* **Selected excerpt**
════
So the only ask I see here is that more of the cases of individual actions bailing out should have xlate_report() calls on them. To me this sounds like a different patch, not directly related to erroring out the whole translation. As such I hope to get an Ack on the original patch of this now lengthy discussion…

  Jarno

Joe Stringer Nov. 25, 2015, 11:12 p.m. UTC | #4

On 25 November 2015 at 15:06, Jarno Rajahalme <jarno@ovn.org> wrote:
>
>> On Nov 25, 2015, at 2:58 PM, Joe Stringer <joe@ovn.org> wrote:
>>
>> On 25 November 2015 at 11:23, Jarno Rajahalme <jarno@ovn.org <mailto:jarno@ovn.org>> wrote:
>>>
>>> On Nov 25, 2015, at 11:11 AM, Jarno Rajahalme <jarno@ovn.org> wrote:
>>>
>>>
>>> On Nov 25, 2015, at 10:52 AM, Joe Stringer <joe@ovn.org> wrote:
>>>
>>> On 25 November 2015 at 10:31, Jarno Rajahalme <jarno@ovn.org> wrote:
>>>
>>>
>>> On Nov 24, 2015, at 5:02 PM, Joe Stringer <joe@ovn.org> wrote:
>>>
>>> On 24 November 2015 at 13:41, Jarno Rajahalme <jarno@ovn.org> wrote:
>>>
>>> Sometimes xlate_actions() fails due to too deep recursion, too many
>>> MPLS labels, or missing recirculation context.  Make xlate_actions()
════
* **Raw data**
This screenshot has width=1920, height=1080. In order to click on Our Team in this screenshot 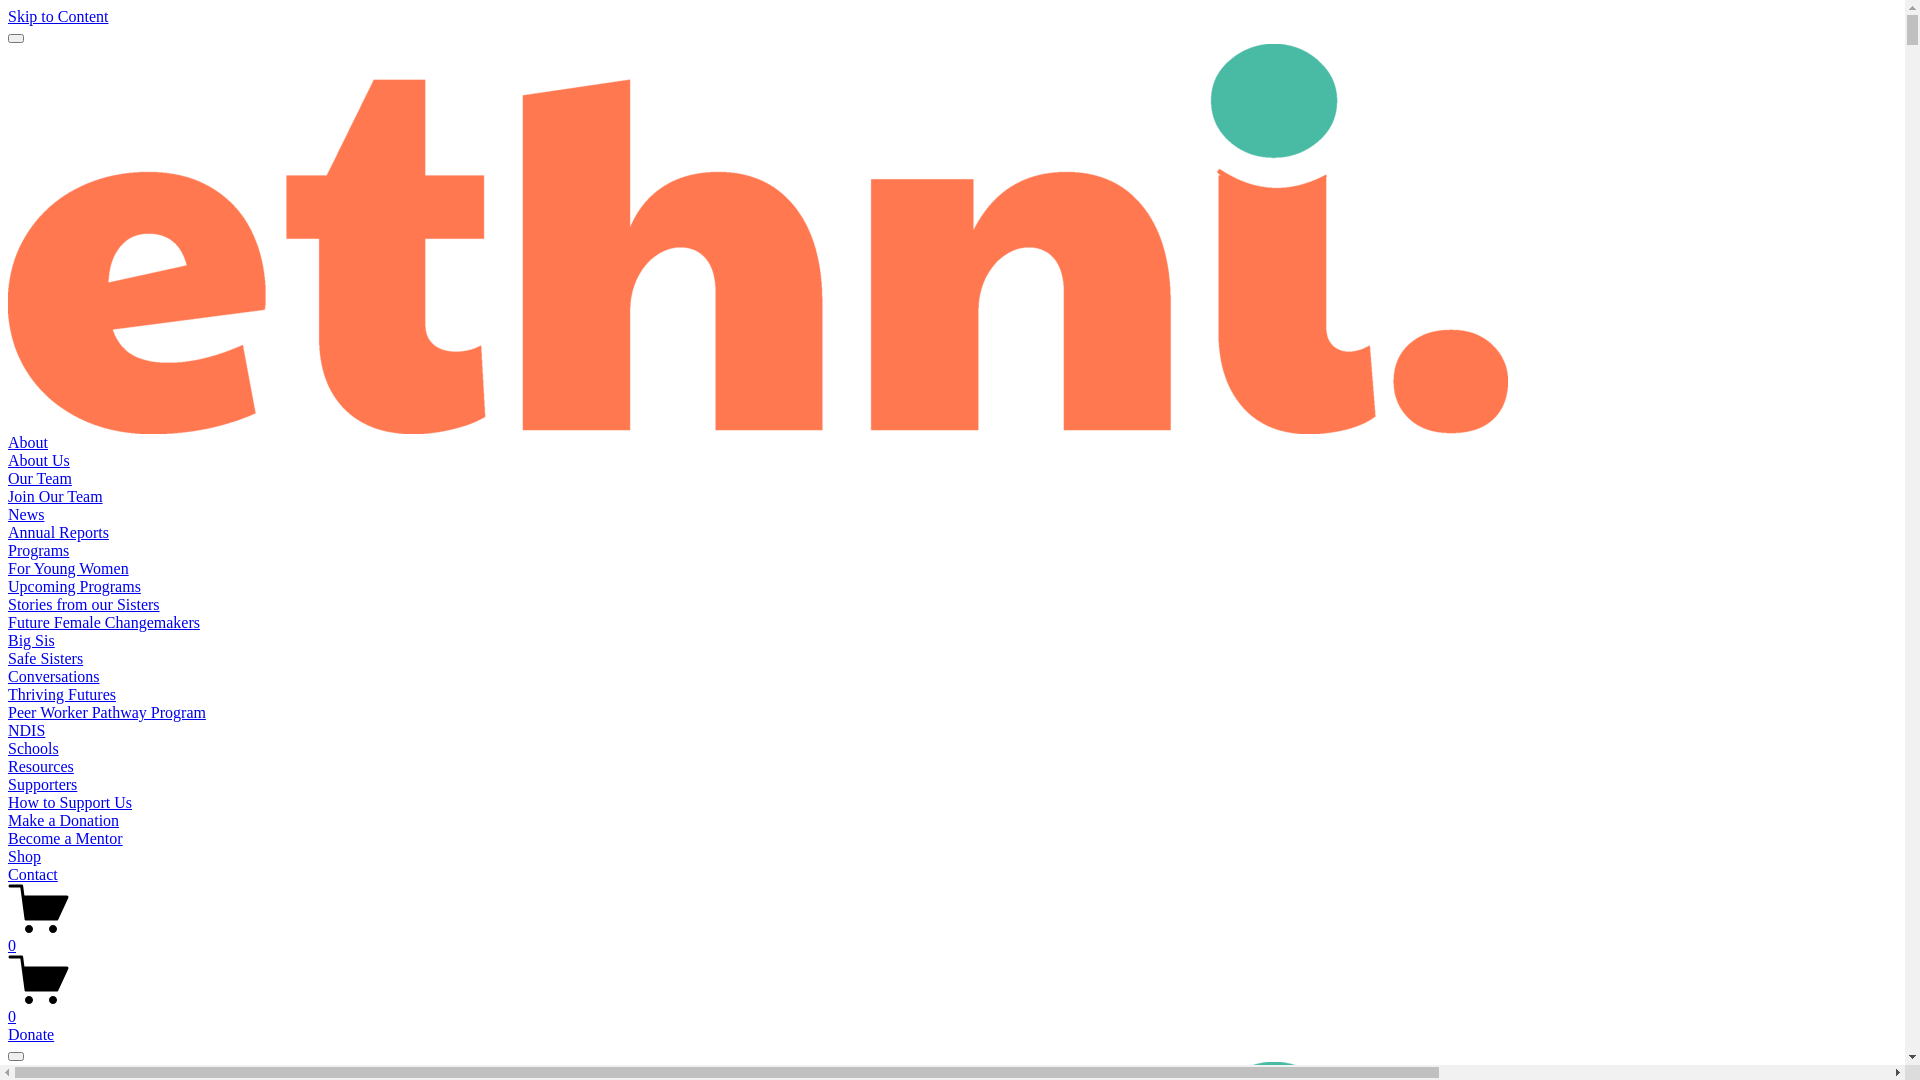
════
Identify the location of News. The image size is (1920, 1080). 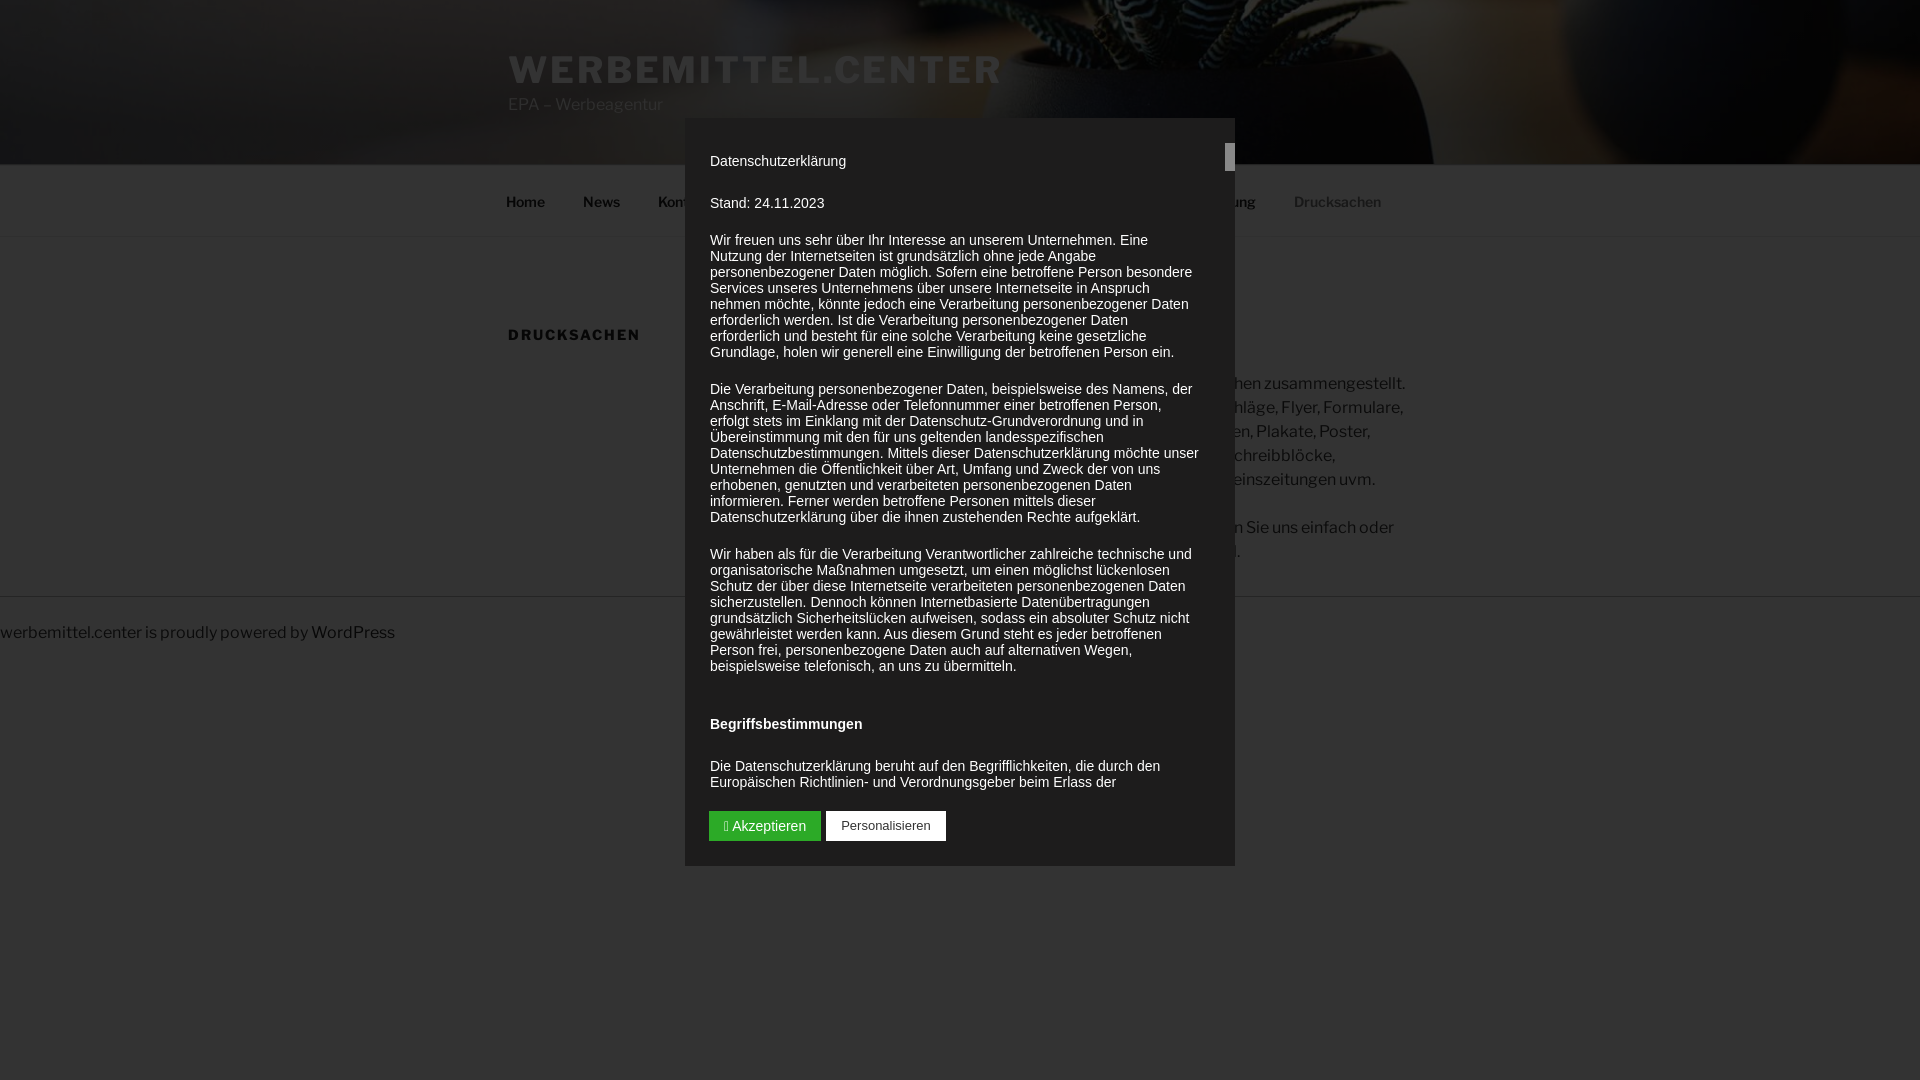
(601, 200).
════
* **Your task**
Extend the patch discussion on xlate_actions(), continuing it from the point at which it stops. The two blocks of lines are separate material and have no connection to the patch discussion on xlate_actions().

* **Solved exercise**
>>> clear out the produced odp actions in these cases to make it easy for
>>> the caller to install a drop flow (instead or installing a flow with
>>> partially translated actions).  Also, return a specific error code, so
>>> that the error can be properly propagated where meaningful.
>>>
>>> Before this patch it was possible that the revalidation installed a
>>> flow with a recirculation ID with an invalid recirc ID (== 0), due to
>>> the introduction of in-place modification in commit 43b2f131a229
>>> (ofproto: Allow in-place modifications of datapath flows).
>>>
>>> Signed-off-by: Jarno Rajahalme <jarno@ovn.org>
>>>
>>>
>>> Should this also set the error when receiving packets on a mirror port
>>> in xlate_actions()? Or when receiving tagged VLAN traffic that doesn't
>>> correspond to the port's vlan tag? Or when a group has no live bucket?
>>> Are there any other cases that should also be covered? (I just scanned
>>> across ofproto/ofproto-dpif-xlate.c looking for cases where we're
>>> already logging that we drop the packet, but maybe there's a reasoning
>>> behind not including these - if so, please enlighten me)
>>>
>>>
>>> No reasoning for missing those, I just did not notice them. Thanks for
>>> pointing them out.
>>>
>>>
>>> OK, I thought it may have been something like "expected errors" vs.
>>> "unexpected errors".
>>>
>>>
>>> Looking into these I noticed this to be the case. Must discern whether to
>>> fail just the individual action v.s. the whole pipeline.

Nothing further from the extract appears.